PROBLEM DETAILS:
Every record below should be repeated exactly. Omit the pictures.

Saved data entries:
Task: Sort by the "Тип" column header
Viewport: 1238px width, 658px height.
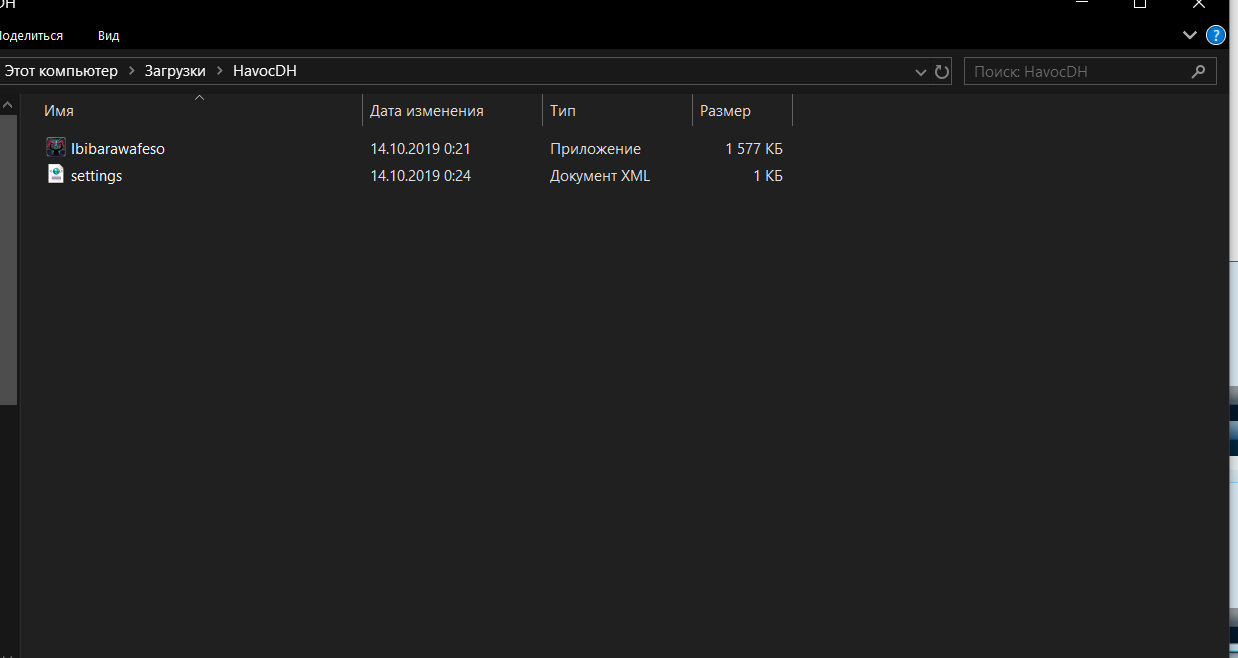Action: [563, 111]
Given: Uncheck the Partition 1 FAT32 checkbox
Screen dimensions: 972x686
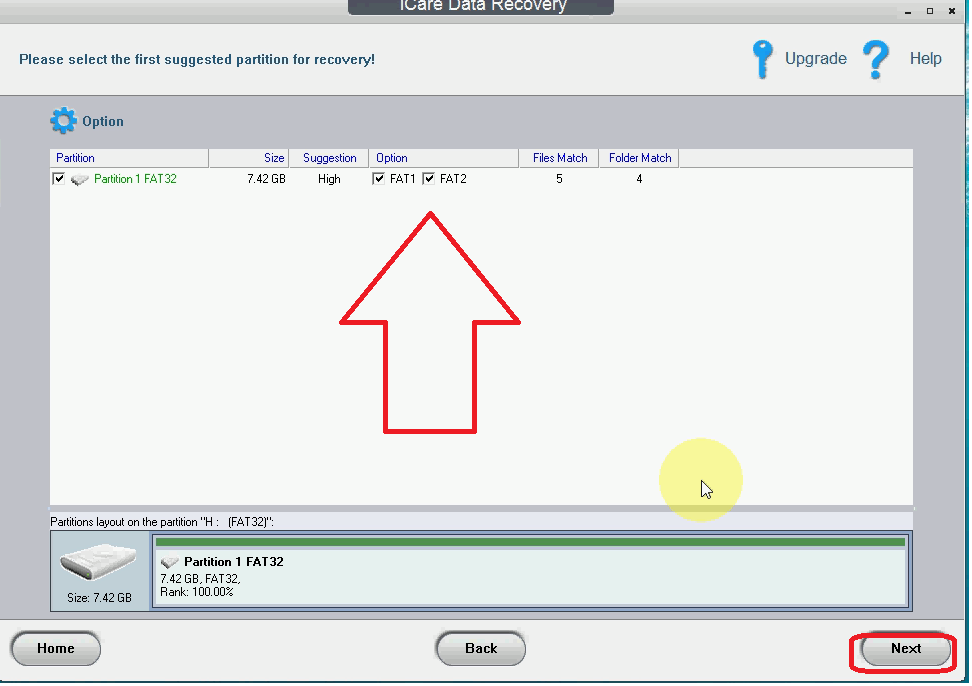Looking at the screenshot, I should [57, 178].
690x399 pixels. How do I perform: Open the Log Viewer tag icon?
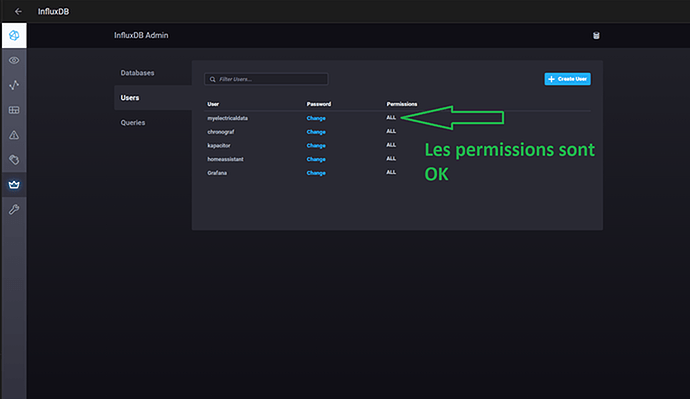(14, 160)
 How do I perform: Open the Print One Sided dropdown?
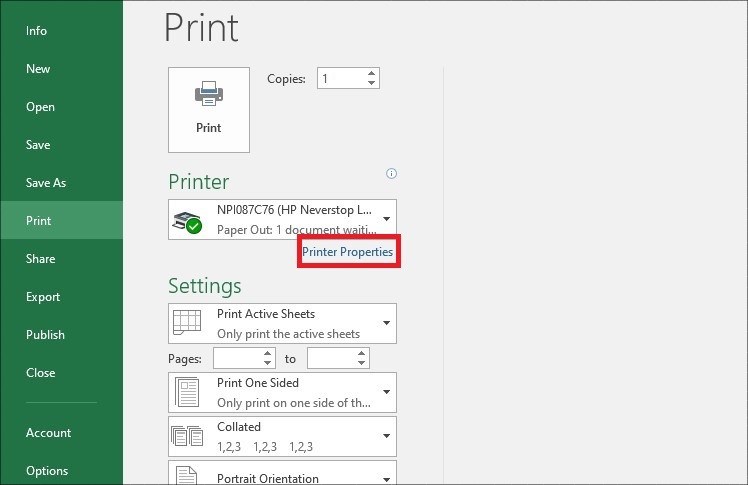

YOUR SOLUTION:
Task: Sort by the "Тип" column header
Viewport: 1238px width, 658px height.
Action: [563, 111]
Given: Uncheck the Partition 1 FAT32 checkbox
Screen dimensions: 972x686
Looking at the screenshot, I should [57, 178].
690x399 pixels. How do I perform: Open the Log Viewer tag icon?
(14, 160)
 How do I perform: Open the Print One Sided dropdown?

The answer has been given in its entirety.